Career NFL statistics as of Week 2, 2026
- Receptions: 10
- Receiving yards: 71
- Receiving touchdowns: 0
- Rushing yards: 9
- Stats at Pro Football Reference

= KC Concepcion (American football) =

American football player (born 2004)

Kevin "KC" Concepcion Jr. (/kənˌsɛpsiˈoʊn/ kohn---sep---see---OHN; born September 24, 2004) is an American professional football wide receiver and punt returner for the Cleveland Browns of the National Football League (NFL). He played college football for the NC State Wolfpack and Texas A&M Aggies and was selected by the Browns in the first round of the 2026 NFL draft.

== Early life ==
Concepcion was born on September 24, 2004, in Rochester, New York, moving to Charlotte, North Carolina, when he was three. He is of Puerto Rican descent. Concepcion attended Julius L. Chambers High School in Charlotte. As a junior, he had 36 catches for 458 yards and eight touchdowns while also returning three punts for touchdowns. In his high school career, Concepcion caught 65 passes for 977 yards and 12 touchdowns. He was also a member of the school's back-to-back North Carolina 4AA state championship teams in 2019 and 2020. Concepcion was a four-star recruit and was the No. 8 player in North Carolina and the No. 50 wide receiver in the nation according to Rivals.

He committed to play college football at NC State over offers from North Carolina, Boston College, Charlotte, Coastal Carolina, Duke, East Carolina, Florida State, Georgia Tech, Louisville, Marshall, Maryland, Memphis, Michigan State, Mississippi State, Old Dominion, Penn State, Vanderbilt, Wake Forest and West Virginia.

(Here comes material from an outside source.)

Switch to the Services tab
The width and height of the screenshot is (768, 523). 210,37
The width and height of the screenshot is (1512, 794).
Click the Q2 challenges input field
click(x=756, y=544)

Concepcion was open about his speech impediment during the 2026 process, after an interview of him addressing his stutter went viral after the NFL Combine. Concepcion was born with his stutter and his father also shares a similar speech impediment.

== College career ==
=== NC State ===
Concepcion joined NC State as an early enrollee in January 2023. During the 2023 season against rivals North Carolina Concepcion hauled in seven receptions for 131 yards and two touchdowns. During his freshman season in 2023, he played in 12 games and started 11 of them, finishing the season with 64 receptions for 767 yards and 10 touchdowns. He also rushed 38 times for 297 yards. Concepcion set NC State freshman records for receptions and receiving yards.

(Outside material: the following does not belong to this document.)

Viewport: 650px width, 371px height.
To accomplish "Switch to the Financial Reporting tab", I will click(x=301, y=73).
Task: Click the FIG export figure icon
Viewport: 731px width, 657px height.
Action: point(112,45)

On December 3, 2024, Concepcion announced that he would enter the NCAA transfer portal.

=== Texas A&M ===
On December 29, 2024, Concepcion announced that he would transfer to Texas A&M. He received first-team All-SEC honors as a wide receiver, all-purpose player, and return specialist. Concepcion also won the 2025 Paul Hornung Award. Concepcion declared for the NFL draft following the season.

===Statistics===

| Season | Team | Games |  | Receiving |  |  |  | Rushing |  |  |  | Punt returns |  |  |  |
| GP | GS | Rec | Yds | Avg | TD | Att | Yds | Avg | TD | Ret | Yds | Y/Ret | PRTD |
| 2023 | NC State | 13 | 12 | 71 | 839 | 11.8 | 10 | 41 | 320 | 7.8 | 0 | 0 | 0 | 0.0 | 0 |
| 2024 | NC State | 12 | 12 | 53 | 460 | 8.7 | 6 | 19 | 36 | 1.9 | 2 | 5 | 45 | 9.0 | 0 |
| 2025 | Texas A&M | 13 | 13 | 61 | 919 | 15.1 | 9 | 10 | 75 | 7.5 | 1 | 25 | 456 | 18.2 | 2 |
| Career |  | 38 | 37 | 185 | 2,218 | 12.0 | 25 | 70 | 431 | 6.2 | 3 | 30 | 501 | 16.7 | 2 |

==Professional career==

Pre-draft measurables
| Height | Weight | Arm length | Hand span | Wingspan |
| 5 ft 11+5⁄8 in (1.82 m) | 196 lb (89 kg) | 30+1⁄4 in (0.77 m) | 9+1⁄4 in (0.23 m) | 6 ft 2+7⁄8 in (1.90 m) |
All values from NFL Combine

===Cleveland Browns===
====2026====
On April 23, 2026, Concepcion was taken in the first round of the 2026 NFL draft with the 24th overall pick by the Cleveland Browns. The Browns acquired the pick as part of deal that traded the 2nd pick in the 2025 NFL Draft to the Jacksonville Jaguars.

Concepcion was named the recipient of the 2026 Maurice Bassett Award, which is annually presented to the most outstanding rookie at Cleveland Browns' training camp.